Like anyone else who follows medical research, I’m fascinated by the progress of precision medicine initiatives. I often find myself explaining to relatives that in the (perhaps far distant) future, their doctor may be able to offer treatments customized specifically for them. The prospect is awe-inspiring even for me, someone who’s been researching and writing about health data for decades.
That being the case, there are problems in bringing so much personal information together into a giant database, suggests Jennifer Kulynych in an article for OUPblog, which is published by Oxford University Press. In particular, bringing together a massive trove of individual medical histories and genomes may have serious privacy implications, she says.
In arguing her point, she makes a sobering observation that rings true for me:
“A growing number of experts, particularly re-identification scientists, believe it simply isn’t possible to de-identify the genomic data and medical information needed for precision medicine. To be useful, such information can’t be modified or stripped of identifiers to the point where there’s no real risk that the data could be linked back to a patient.”

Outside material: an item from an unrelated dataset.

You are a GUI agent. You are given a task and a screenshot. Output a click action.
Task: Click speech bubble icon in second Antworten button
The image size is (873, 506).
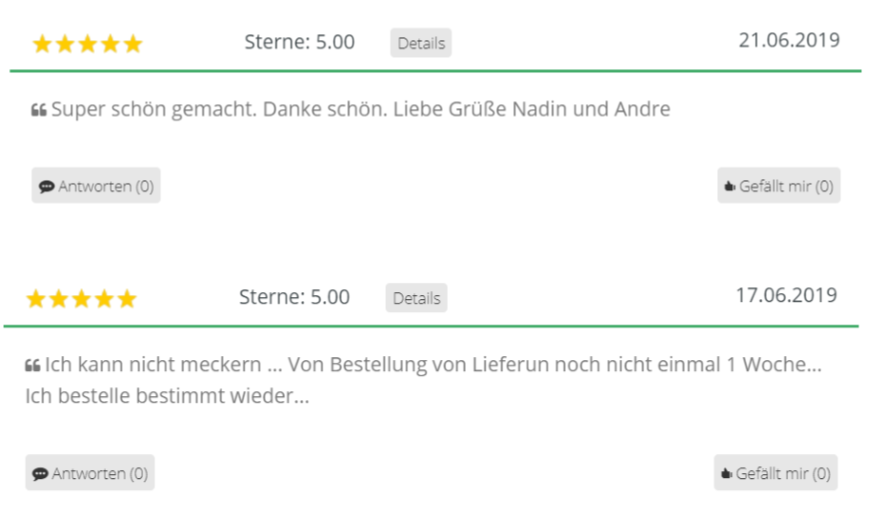(40, 474)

As she points out, norms in the research community make it even more likely that patients could be individually identified. For example, while a doctor might need your permission to test your blood for care, in some states it’s quite legal for a researcher to take possession of blood not needed for that care, she says. Those researchers can then sequence your genome and place that data in a research database, and the patient may never have consented to this, or even know that it happened.
And there are other, perhaps even more troubling ways in which existing laws fail to protect the privacy of patients in researchers’ data stores. For example, current research and medical regs let review boards waive patient consent or even allow researchers to call DNA sequences “de-identified” data. This flies in the face of conventional wisdom that there’s no re-identification risk, she writes.
On top of all of this, the technology already exists to leverage this information for personal identification. For example, genome sequences can potentially be re-identified through comparison to a database of identified genomes. Law enforcement organizations have already used such data to predict key aspects of an individual’s face (such as eye color and race) from genomic data.
Then there’s the issue of what happens with EMR data storage. As the author notes, healthcare organizations are increasingly adding genomic data to their stores, and sharing it widely with individuals on their network. While such practices are largely confined to academic research institutions today, this type of data use is growing, and could also expose patients to involuntary identification.
Not everyone is as concerned as Kulynych about these issues. For example, a group of researchers recently concluded that a single patient anonymization algorithm could offer a “standard” level of privacy protection to patient, even when the organizations involved are sharing clinical data. They argue that larger clinical datasets that use this approach could protect patient privacy without generalizing or suppressing data in a manner that would undermine its usefulness.
But if nothing else, it’s hard to argue Kulynych’s central concern, that too few rules have been updated to reflect the realities of big genomic and medical data stories. Clearly, state and federal rules need to address the emerging problems associated with big data and privacy. Otherwise, by the time a major privacy breach occurs, neither patients nor researchers will have any recourse.